Enforce policies at admission time:

apiVersion: admissionregistration.k8s.io/v1
kind: ValidatingWebhookConfiguration
metadata:
  name: security-validation
webhooks:
  - name: validate.security.example.com
    clientConfig:
      service:
        name: security-validator
        namespace: security
        path: /validate
    rules:
      - operations: ["CREATE", "UPDATE"]
        apiGroups: [""]
        apiVersions: ["v1"]
        resources: ["pods"]
    admissionReviewVersions: ["v1"]
    sideEffects: None

Webhook server:

func (v *Validator) validatePod(pod *corev1.Pod) error {
    // Reject privileged containers
    for _, container := range pod.Spec.Containers {
        if container.SecurityContext != nil &&
           container.SecurityContext.Privileged != nil &&
           *container.SecurityContext.Privileged {
            return fmt.Errorf("privileged containers not allowed")
        }

        // Require non-root
        if container.SecurityContext == nil ||
           container.SecurityContext.RunAsNonRoot == nil ||
           !*container.SecurityContext.RunAsNonRoot {
            return fmt.Errorf("containers must run as non-root")
        }

        // Check image registry
        if !strings.HasPrefix(container.Image, "registry.example.com/") {
            return fmt.Errorf("images must come from approved registry")
        }
    }

    return nil
}

Security Best Practices Checklist

Conclusion

Container security requires defense in depth.
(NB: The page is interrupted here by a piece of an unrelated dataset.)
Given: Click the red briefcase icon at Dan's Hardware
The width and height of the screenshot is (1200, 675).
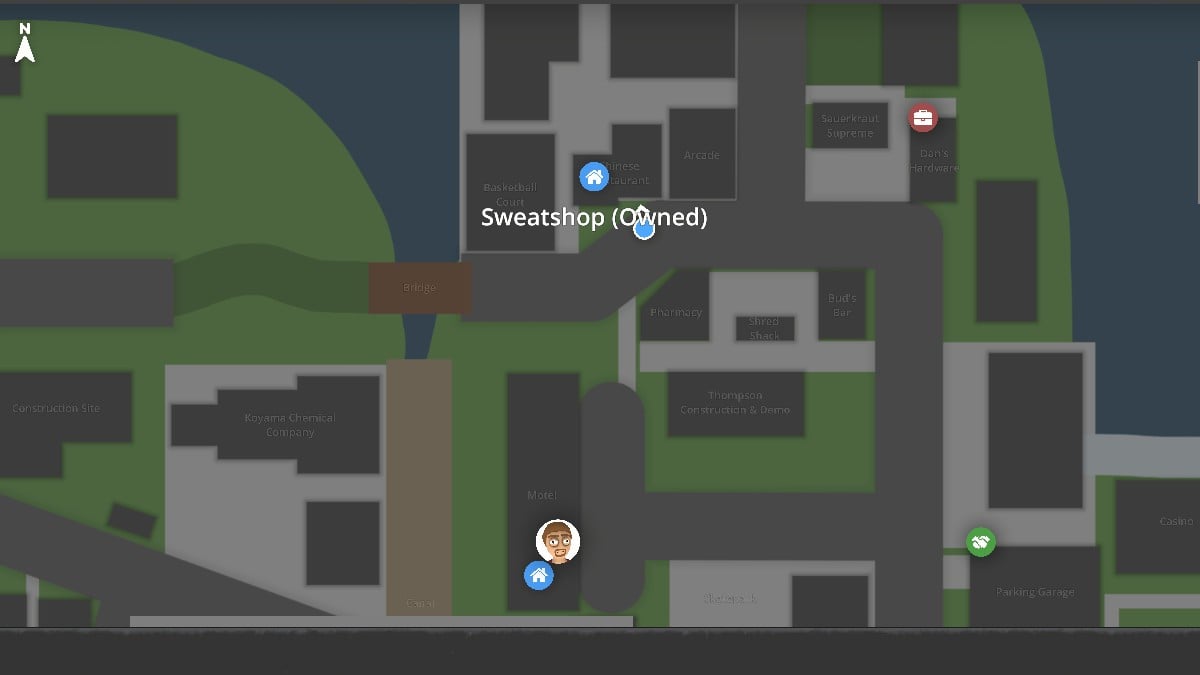Looking at the screenshot, I should (921, 117).
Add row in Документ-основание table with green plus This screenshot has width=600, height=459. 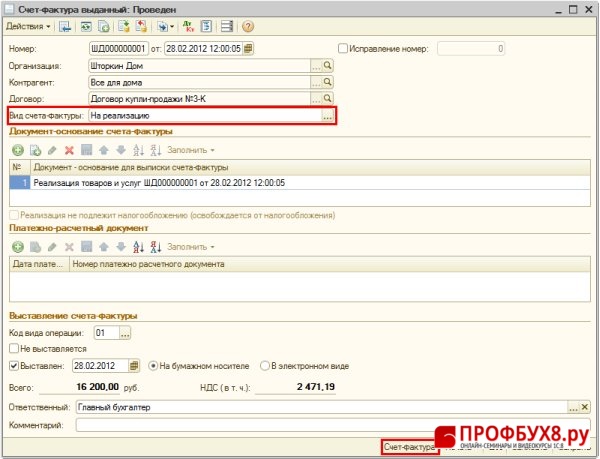click(17, 150)

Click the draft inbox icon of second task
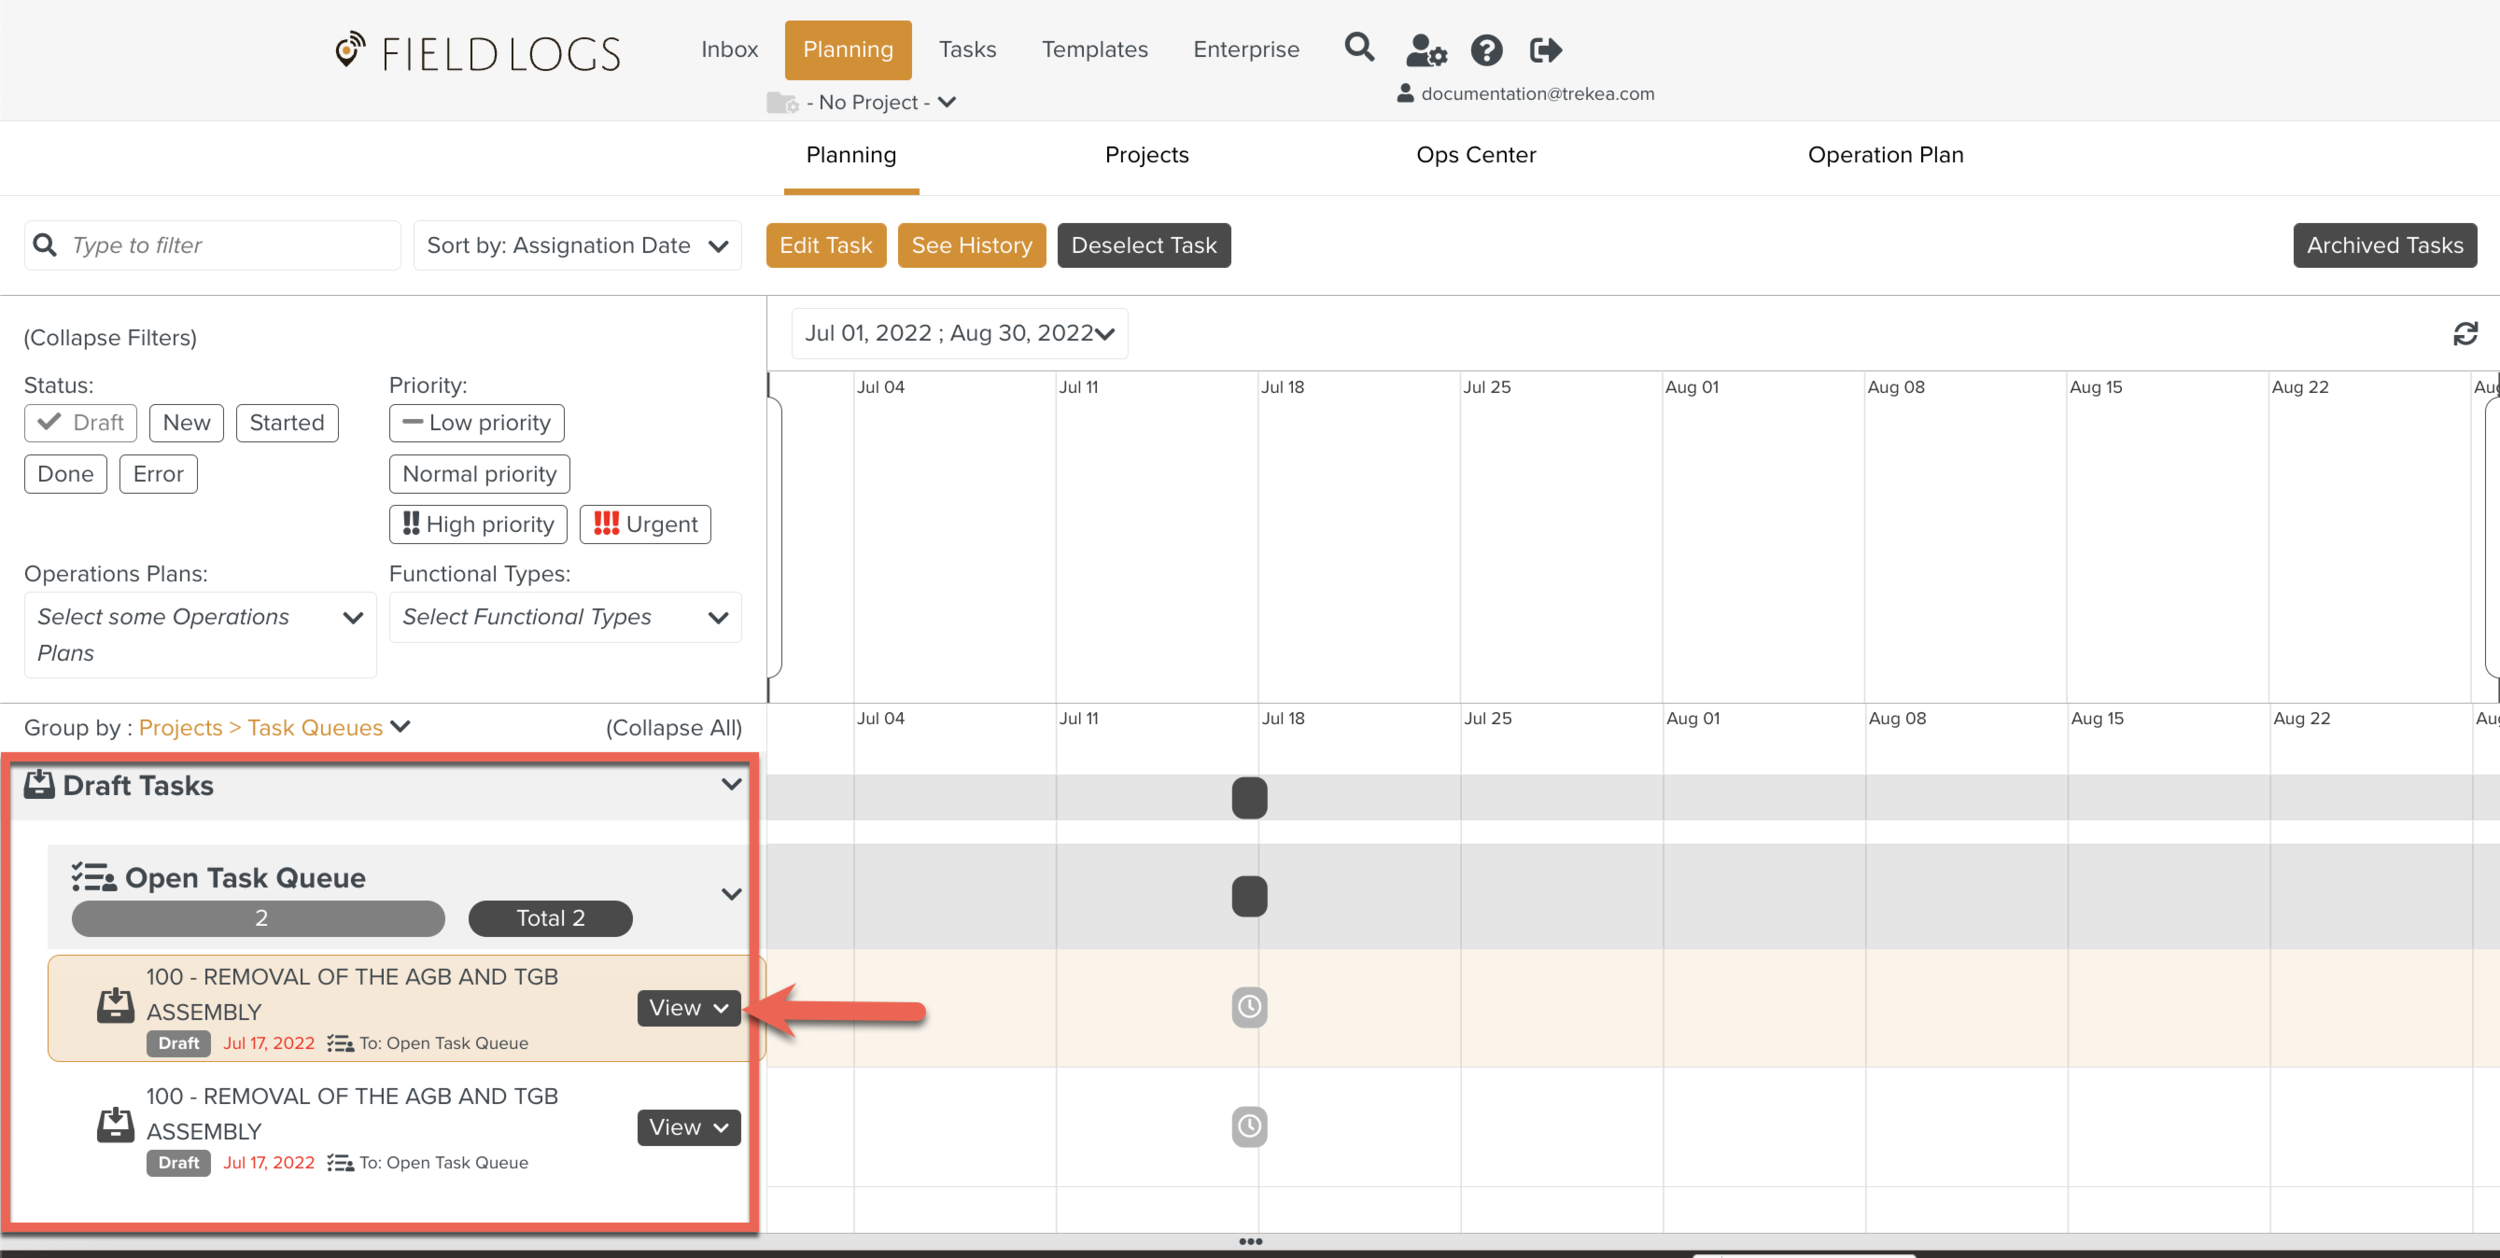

No single measure is sufficient—you need multiple layers:

Build time: Scan images, minimize base images, no secrets
Deploy time: Enforce security policies with admission controllers
Runtime: Monitor with Falco, enforce network policies, use seccomp/AppArmor
Always: Run as non-root, drop capabilities, use read-only filesystems

Start with the basics (non-root, capabilities, resource limits) and progressively add more sophisticated controls (seccomp, AppArmor, runtime security). The goal is to make exploitation difficult even if an attacker compromises a container.

Security is not a checkbox—it’s a continuous process of hardening, monitoring, and responding to threats.